> Dataset entries
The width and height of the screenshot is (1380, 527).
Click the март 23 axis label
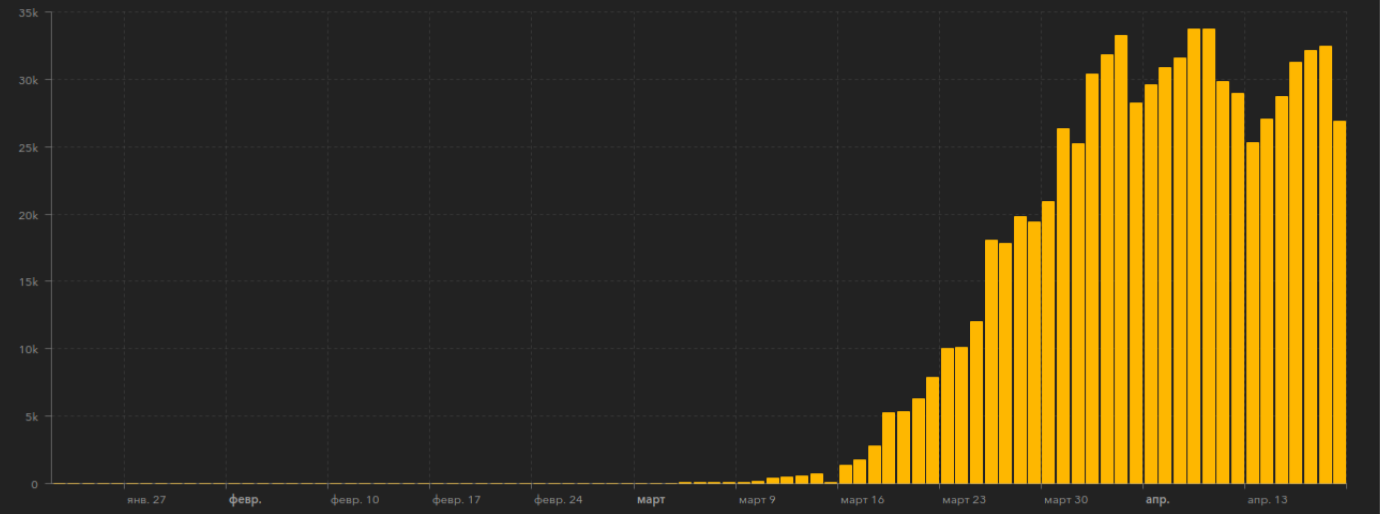click(964, 499)
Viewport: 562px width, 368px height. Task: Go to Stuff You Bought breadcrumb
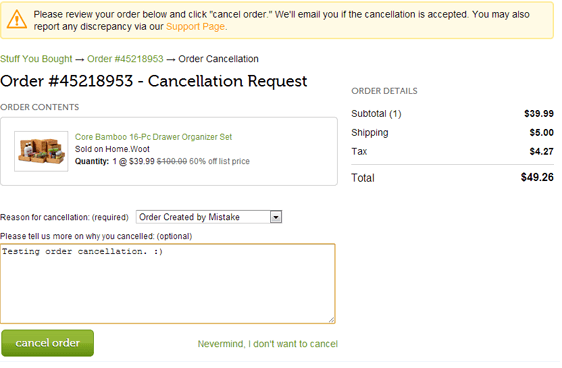36,59
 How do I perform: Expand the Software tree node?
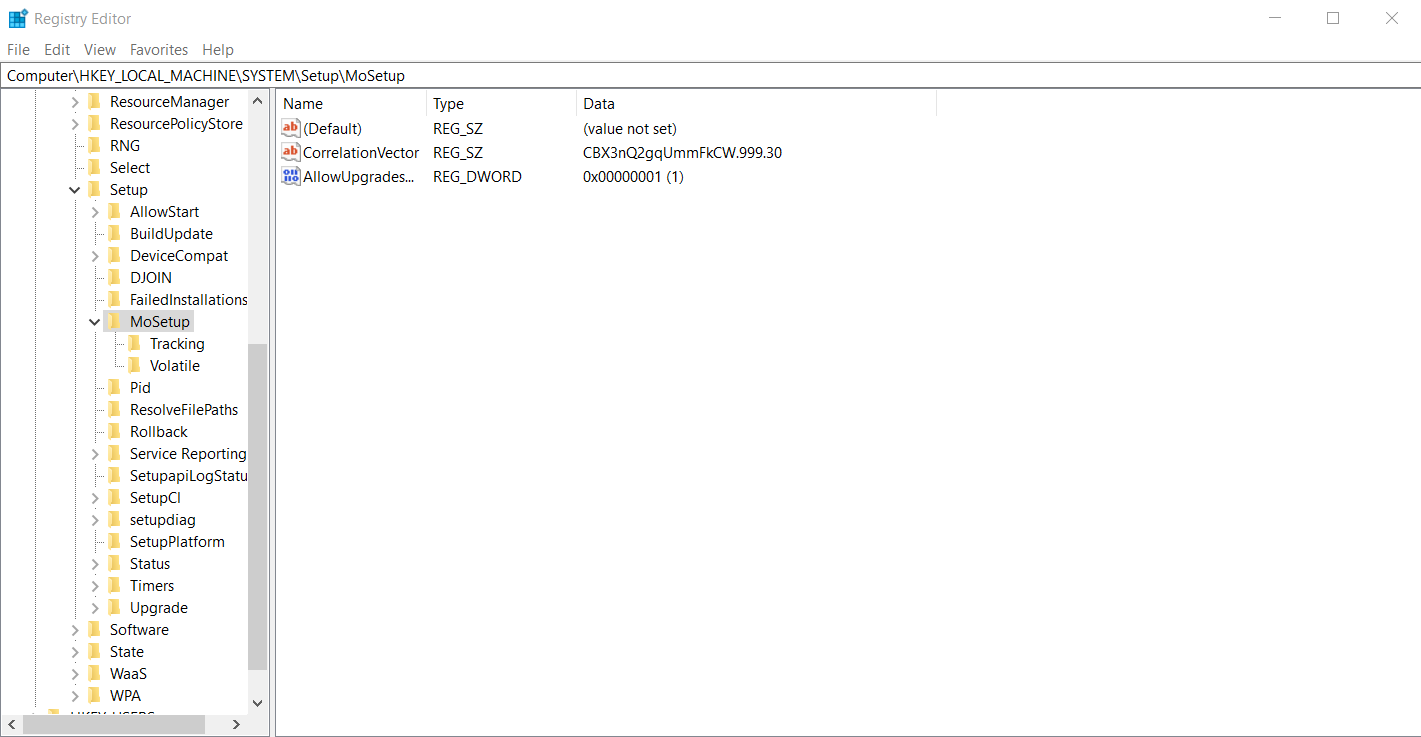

> What you have to do
Output the listing above in full, exactly. No images.

> Written answer
The width and height of the screenshot is (1380, 527).
Click the март 23 axis label
click(964, 499)
Viewport: 562px width, 368px height. Task: Go to Stuff You Bought breadcrumb
36,59
 How do I perform: Expand the Software tree node?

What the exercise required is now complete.